Segment Start: Page text
Besides the obvious hurdle of physical distancing for in-person performances, the theater world faces myriad challenges these days.
A major one is that publishing companies who own the rights to plays haven’t figured out an easy way to deal with productions for an online audience, said Tosha Fowler, Transylvania University’s Lucille C. Little Chair of Theater and program director.
A way around that, though, had been sitting in her mailbox.
Before the pandemic, her colleague Maurice Manning — who’s a poet, English professor and Pulitzer Prize finalist — dropped off his latest collection, “Railsplitter,” with a note asking if they could perhaps work together on a dramatic adaptation of it.
Fowler thought it was a great idea — she said the collection of poems told in Abraham Lincoln’s posthumous voice is beautiful. And it was an added bonus that after the coronavirus had made things absurdly complicated, Transylvania Theater had an opportunity to go ahead, sans red tape, with an online production.
The result is a multimedia performance of “Railsplitter,” which will premiere on the university’s main YouTube channel Friday, Nov. 20, at 7:30 p.m. The audience will have a chance to chat with the cast and crew by posting comments during the show, which is part of the university’s New Frontiers event series. It will remain available for viewing through January.
Lincoln, as you probably know from where he met his end, was a fan of the theater himself. He’d often recite Shakespeare or other famous lines from plays in his day when faced with a difficult problem. “There is something really beautiful about that,” Fowler said. Before she got started on the production, she told herself: “I don’t know how we’re going to do this, but let’s do it.”
So Fowler, along with Daniel Bennett, theater instructor and production technical coordinator, and Missy Johnston, resident costume designer and coordinator of costuming, sat down for “a beautiful four hours” to pore over each poem and come up with ideas for the production.
Segment End: Page text
Segment Start: Entries shown
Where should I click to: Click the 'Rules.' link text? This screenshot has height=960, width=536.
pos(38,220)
Segment End: Entries shown
Segment Start: Entries shown
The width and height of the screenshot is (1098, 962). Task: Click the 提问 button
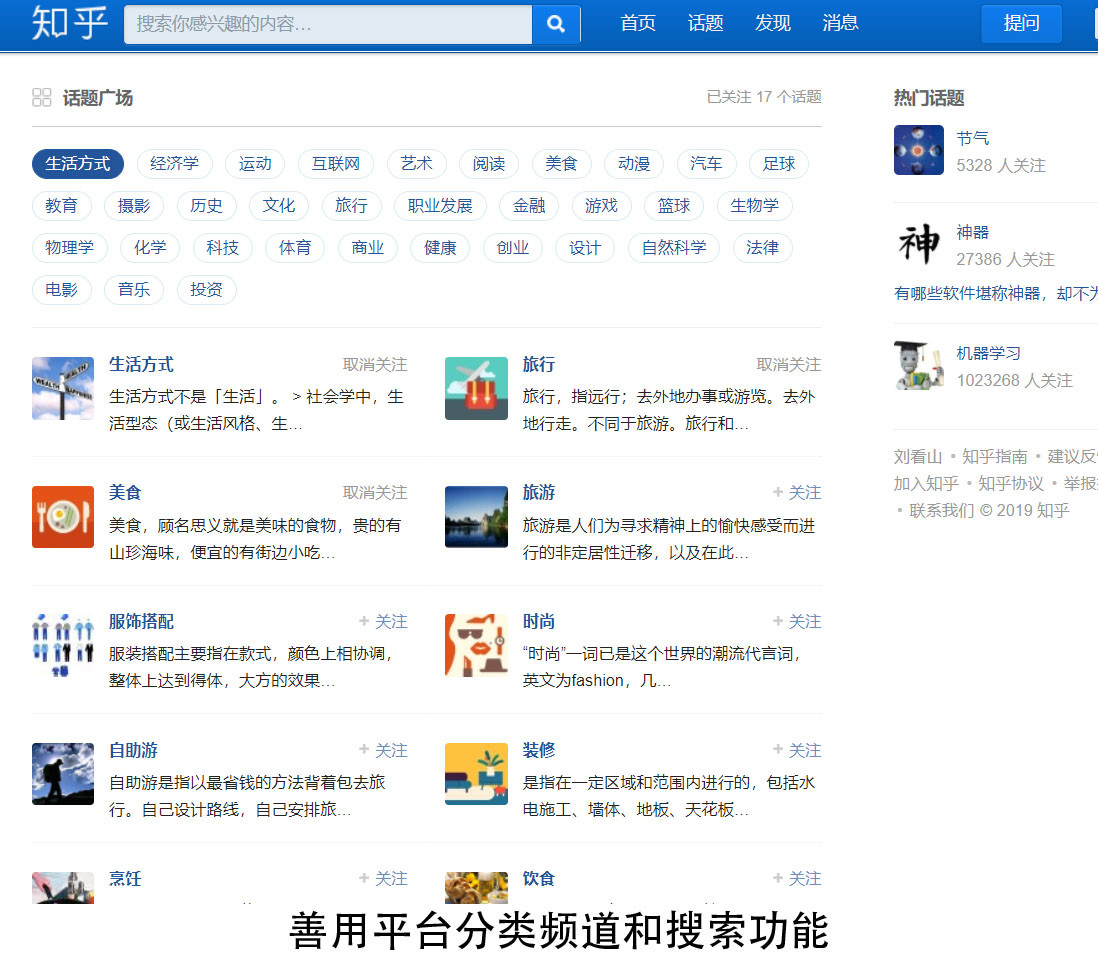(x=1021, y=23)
Segment End: Entries shown
Segment Start: Entries shown
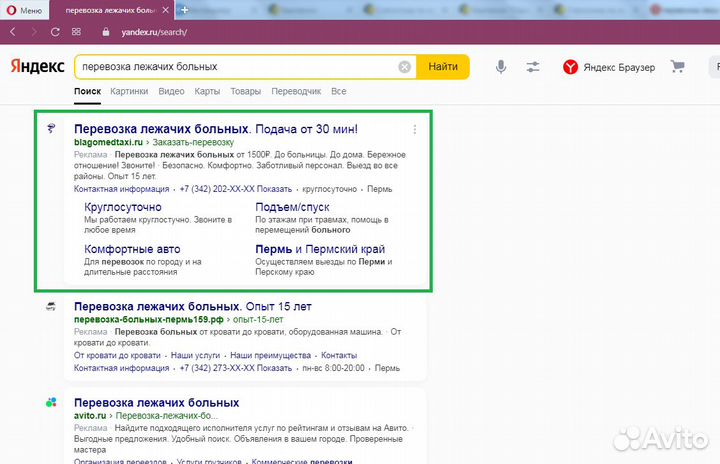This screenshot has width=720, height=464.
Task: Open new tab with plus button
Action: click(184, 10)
Segment End: Entries shown
### To do
A. Answer these questions using the text about the "Railsplitter" production.
(i) What title does Tosha Fowler hold at Transylvania University besides program director?
(ii) Where will the performance premiere?
(iii) Until when will the performance remain available for viewing?
B. Repeat the part of the text about the "Railsplitter" production that begins at the words "Besides the obvious" and stops after the words "and program director.".

### Answers for this exercise
A.
(i) Lucille C. Little Chair of Theater
(ii) On the university's main YouTube channel
(iii) Through January

B.
Besides the obvious hurdle of physical distancing for in-person performances, the theater world faces myriad challenges these days.
A major one is that publishing companies who own the rights to plays haven’t figured out an easy way to deal with productions for an online audience, said Tosha Fowler, Transylvania University’s Lucille C. Little Chair of Theater and program director.